The notion that we need to accommodate or appease these “Marxists” who denounce acts of defiance against U.S. hegemony by Washington’s rivals, promote State Department atrocity narratives, and attack entire sections of the anti-NATO movement for being too impure is a primary obstacle to fighting the empire’s psyops. Because as long as socialists are framing the class struggle in terms that make it seem like the left opportunists have some special kind of value, and like we must be careful not to alienate them, our pro-imperialist cultural hegemony will remain intact. At least to the extent that socialists haven’t genuinely joined in the effort to end this cultural hegemony, and the American global economic/military hegemony which it perpetuates.
If socialists don’t break from the imperialism-compatible left, the right will continue to be the primary force that opposes the war against Russia. And aside from the kinds of libertarians who’ve come to also oppose the war against China, these conservatives aren’t consistent in their anti-imperialism. They’re also of course not interested in rectifying our domestic systemic injustices. Socialists need to take responsibility, and become explicit and vocal about backing the maneuvers by Russia and China to weaken U.S. hegemony. Which means giving up the Democratic Party-created, radical liberal framing of our liberation struggles, in which every decision socialists make has to be based on asking: “is this the correct thing to think or do from a ‘leftist’ perspective?” The right question is instead: “is this correct from a counter-hegemonic perspective?”
If somebody’s practice is centered around what you’re told a “leftist” should do, they’ll consistently find themselves opposing the actions necessary for defeating U.S. hegemony, and thereby the state. This is because according to the orthodoxy that’s been established by the New Left (the element the three-letter agencies created to replace the genuine labor movement), if you’re principled about opposing imperialism then you’ve joined with the reactionaries.

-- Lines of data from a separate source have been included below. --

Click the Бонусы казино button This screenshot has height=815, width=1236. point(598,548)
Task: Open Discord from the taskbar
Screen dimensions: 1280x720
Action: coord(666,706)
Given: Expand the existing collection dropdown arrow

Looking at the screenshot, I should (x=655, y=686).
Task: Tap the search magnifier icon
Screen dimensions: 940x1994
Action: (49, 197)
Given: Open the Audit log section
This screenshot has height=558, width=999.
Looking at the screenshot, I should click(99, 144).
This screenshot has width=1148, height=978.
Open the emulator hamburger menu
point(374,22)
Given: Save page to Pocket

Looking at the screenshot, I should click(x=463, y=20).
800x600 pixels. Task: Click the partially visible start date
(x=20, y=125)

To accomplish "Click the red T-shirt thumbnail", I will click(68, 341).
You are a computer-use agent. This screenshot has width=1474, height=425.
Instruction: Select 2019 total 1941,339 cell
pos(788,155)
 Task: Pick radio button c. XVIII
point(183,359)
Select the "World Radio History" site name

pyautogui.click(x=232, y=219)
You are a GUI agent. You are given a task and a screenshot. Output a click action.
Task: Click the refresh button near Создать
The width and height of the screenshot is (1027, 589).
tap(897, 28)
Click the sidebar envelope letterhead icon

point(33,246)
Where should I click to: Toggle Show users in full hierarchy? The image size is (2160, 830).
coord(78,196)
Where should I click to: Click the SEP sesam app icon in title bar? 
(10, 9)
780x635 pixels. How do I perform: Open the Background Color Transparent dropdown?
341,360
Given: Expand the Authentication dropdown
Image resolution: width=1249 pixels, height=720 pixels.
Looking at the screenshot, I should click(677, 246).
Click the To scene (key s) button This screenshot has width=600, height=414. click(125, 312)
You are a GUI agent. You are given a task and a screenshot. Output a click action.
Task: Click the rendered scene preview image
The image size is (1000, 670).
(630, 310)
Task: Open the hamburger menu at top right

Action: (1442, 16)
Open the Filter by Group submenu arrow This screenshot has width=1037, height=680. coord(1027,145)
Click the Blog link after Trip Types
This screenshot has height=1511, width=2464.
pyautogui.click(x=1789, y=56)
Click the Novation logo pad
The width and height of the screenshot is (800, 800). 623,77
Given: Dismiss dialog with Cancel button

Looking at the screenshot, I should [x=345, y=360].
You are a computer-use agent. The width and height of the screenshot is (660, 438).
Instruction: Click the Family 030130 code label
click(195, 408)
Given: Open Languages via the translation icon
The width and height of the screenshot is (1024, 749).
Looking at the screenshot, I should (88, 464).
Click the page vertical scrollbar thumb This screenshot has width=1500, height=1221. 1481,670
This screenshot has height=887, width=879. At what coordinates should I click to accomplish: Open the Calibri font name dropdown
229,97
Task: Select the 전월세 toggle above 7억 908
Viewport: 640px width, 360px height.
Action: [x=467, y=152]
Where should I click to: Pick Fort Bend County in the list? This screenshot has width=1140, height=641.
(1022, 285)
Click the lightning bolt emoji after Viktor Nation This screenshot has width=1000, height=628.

The upholders of this orthodoxy say it’s not a “leftist” position to support Russia’s war against Ukrainian fascism and American dominance. If so, then I’m proud not to be a “leftist.” What we call the left in today’s America is simply a social club used to exclude any actors who are serious about building a movement outside the control of the Democratic Party. Orient your practice around trying to keep favor within this club, and you’ll never come to be an active agent within history. You’ll remain tethered to a group that doesn’t care about advancing the class struggle, but about maintaining status within the clique.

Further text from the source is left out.